Recent quarterly results from global streaming giants Netflix and Disney+ show subscriber growth in North America slowing or turning negative, but in Europe’s largest single market, German television giant RTL Group is betting there is still plenty of room to grow.

On Wednesday, RTL launched an ambitious new streaming service, billed as the first of its kind, that will combine video streaming with films, TV series and news content, with a music streaming service offering more than 90 million songs and up to 100 radio channels.

The app, RTL+ Musik, is aimed less at taking customers away from the big U.S. platforms than at expanding the overall market for streaming in Germany. The German-language service is also a bet that local audiences have an appetite for home-grown content that is not being met by the big boys. Currently, the company’s all-video service RTL+ has some 3.4 million paying subscribers. With the new service, RTL hopes to more than double that in the next four to five years. Together with RTL’s Dutch streamer Videoland, the company aims to top 10 million streaming subs by 2026.

RTL+ Musik will cost $10.17 (€9.99) a month for the first six months, rising to $13.23 (€12.99) per month afterwards. A more stripped down offering, costing $5.08 (€4.99) a month, as well as a free ad-supported tier are also available. To compare: a Netflix subscription in Germany costs between €7.99-€17.99 ($8.14-$18.32) a month, depending on the plan. Disney+ costs German subscribers €8.99 a month or €89.90 ($9.16/$91.60) annually.

At its core, RTL+ Musik is a cable-style bundling play: a bet that consumers will be willing to pay a slightly higher price for significantly more, and more diverse, content. In addition to series, films, news and music, RTL plans to continue adding to its streaming offerings, with podcasts, audiobooks and all-you-can-read magazine subscription services set to join RTL+ by next year. The content will come from the various divisions of RTL parent company Bertelsmann, which counts publisher Penguin Random House, audiobooks group AudioNow, and magazine publisher Gruner + Jahr among its subsidiaries. The music, however, will be outsourced, and supplied via a licensing deal with French-owned music streamer Deezer.

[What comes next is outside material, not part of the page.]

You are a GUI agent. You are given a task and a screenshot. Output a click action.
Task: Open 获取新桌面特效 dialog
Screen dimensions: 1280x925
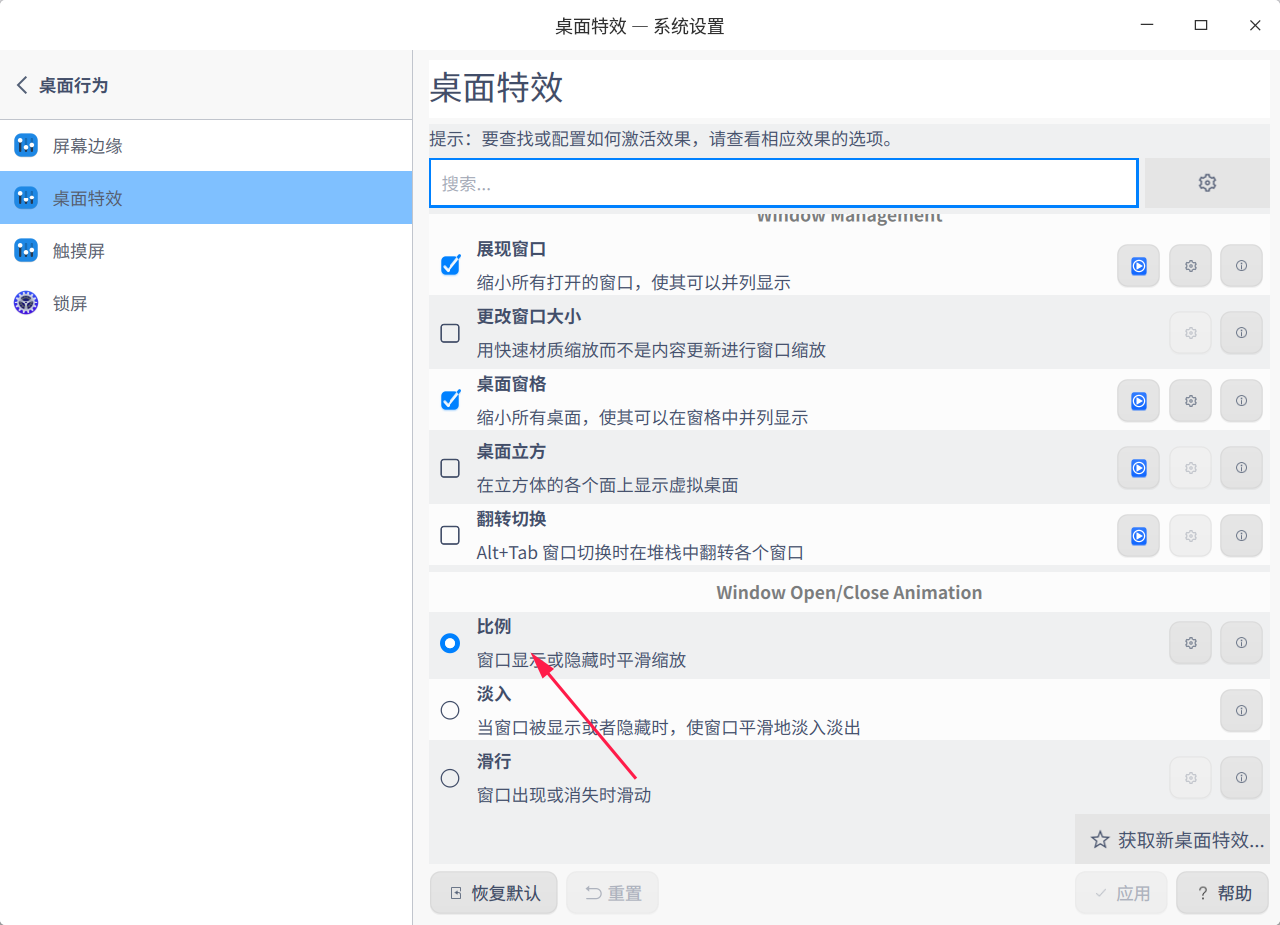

It could prove a risky move. While Germany’s streaming market is still growing, the European markets tend to follow, with a lag, patterns in the US, where growth has been slowing. Netflix has lost subscribers for two quarters in a row and Disney’s domestic growth has been sluggish, adding just 100,000 new subs in the past quarter in North America, compared with 1.5 million in the three months previous.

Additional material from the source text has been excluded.